Extrait de page ::
Graffitis antisémites sur des boîtes aux lettres affichant un portrait de la défunte politicienne et survivante de l'Holocauste Simone Veil. Photo prise le 11 février 2019 dans le 13e arrondissement de Paris.
© AFP - Jacques Demarthon

Les faits antisémites ont augmenté l'an dernier, selon le ministère de l'Intérieur. Même si les plus graves, les atteintes aux personnes, sont en net recul. Les menaces sont avant tout en question. Une récente étude inédite a d'ailleurs détaillé à quel point les juifs de France s'estimaient visés.

Extraits d'enregistrements ::
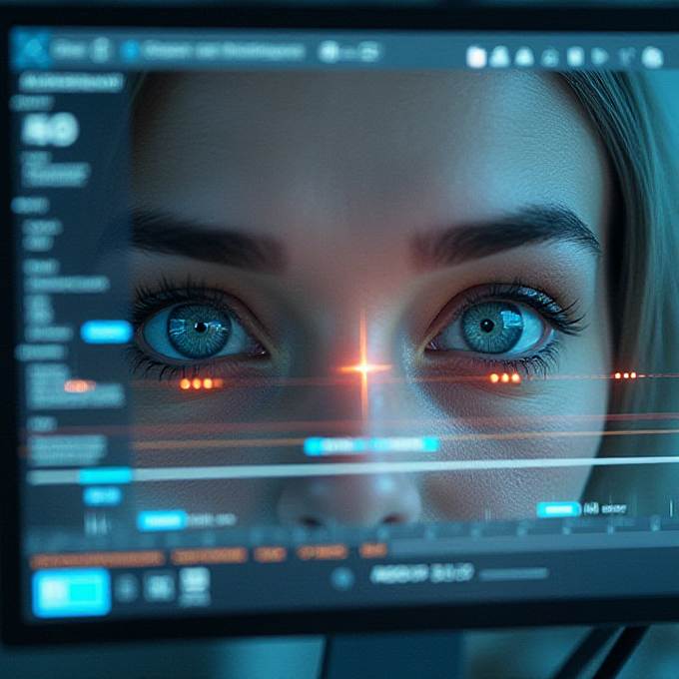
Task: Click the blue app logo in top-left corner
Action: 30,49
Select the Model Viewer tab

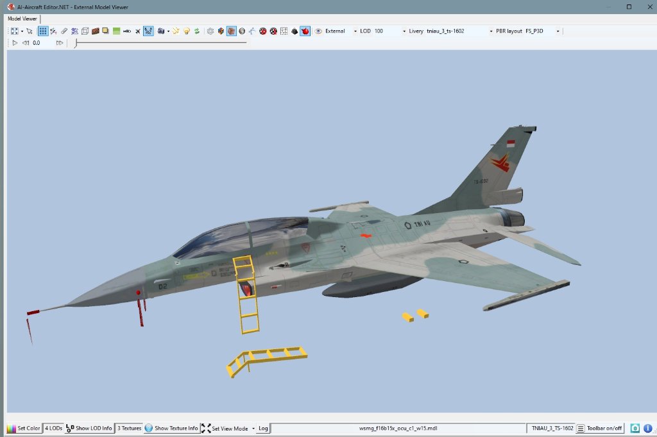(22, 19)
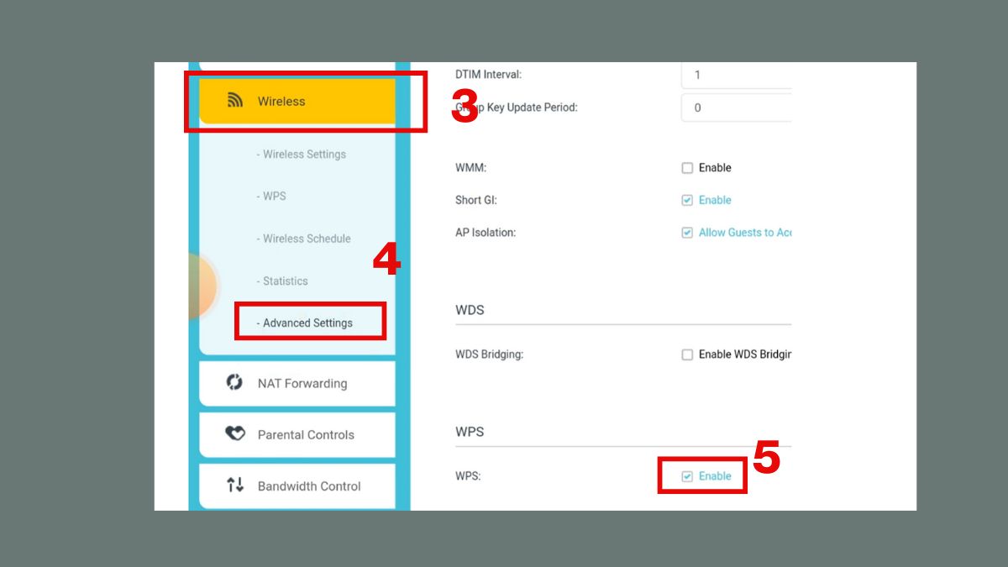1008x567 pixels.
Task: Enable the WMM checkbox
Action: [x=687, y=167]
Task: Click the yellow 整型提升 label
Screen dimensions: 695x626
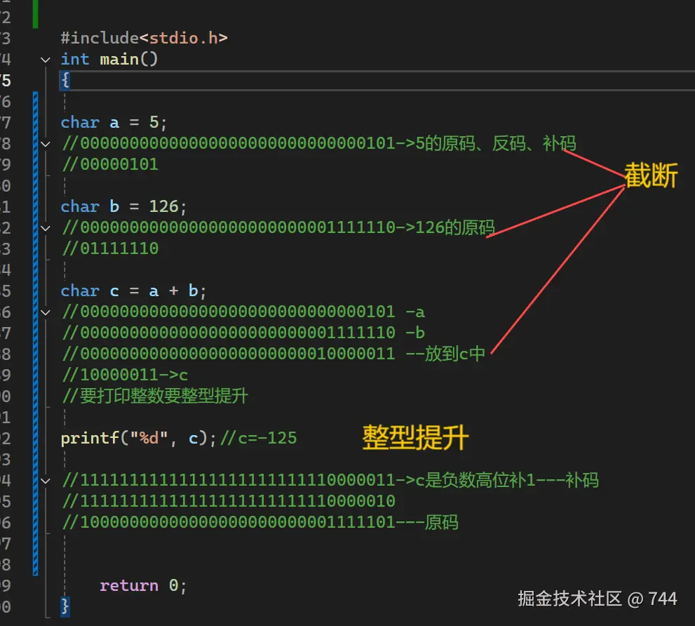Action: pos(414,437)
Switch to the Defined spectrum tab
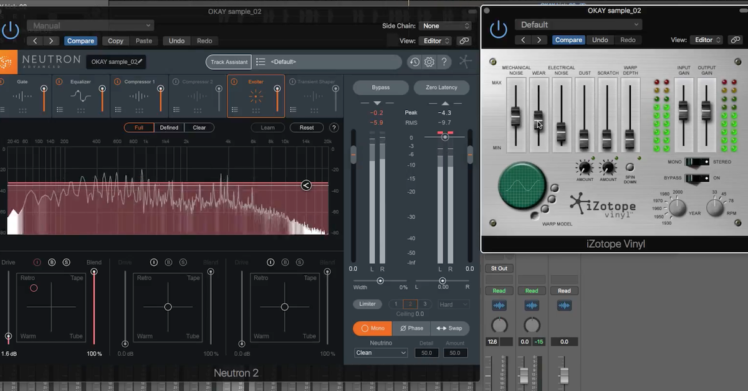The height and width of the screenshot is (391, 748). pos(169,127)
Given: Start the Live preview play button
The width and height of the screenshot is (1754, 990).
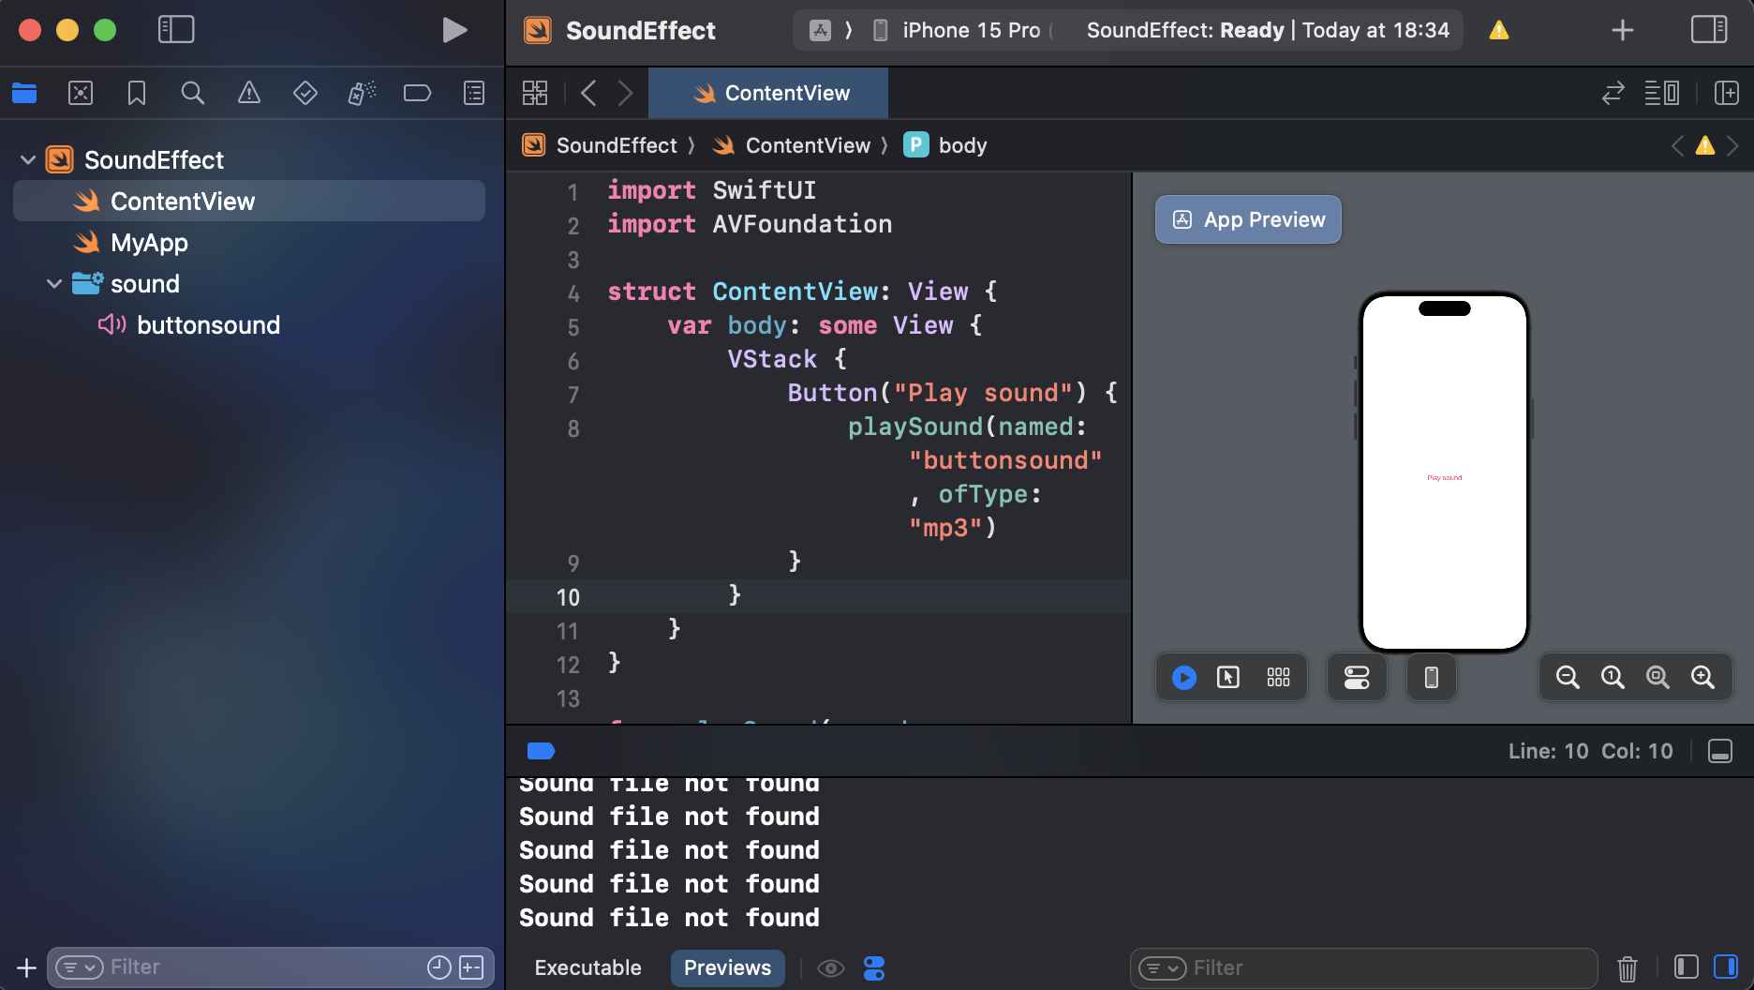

Votre objectif :: Reproduisez l'extrait de page en entier, mot pour mot. Les enregistrements ne jouent aucun rôle dans cet exercice.

Résultat attendu ::
Graffitis antisémites sur des boîtes aux lettres affichant un portrait de la défunte politicienne et survivante de l'Holocauste Simone Veil. Photo prise le 11 février 2019 dans le 13e arrondissement de Paris.
© AFP - Jacques Demarthon

Les faits antisémites ont augmenté l'an dernier, selon le ministère de l'Intérieur. Même si les plus graves, les atteintes aux personnes, sont en net recul. Les menaces sont avant tout en question. Une récente étude inédite a d'ailleurs détaillé à quel point les juifs de France s'estimaient visés.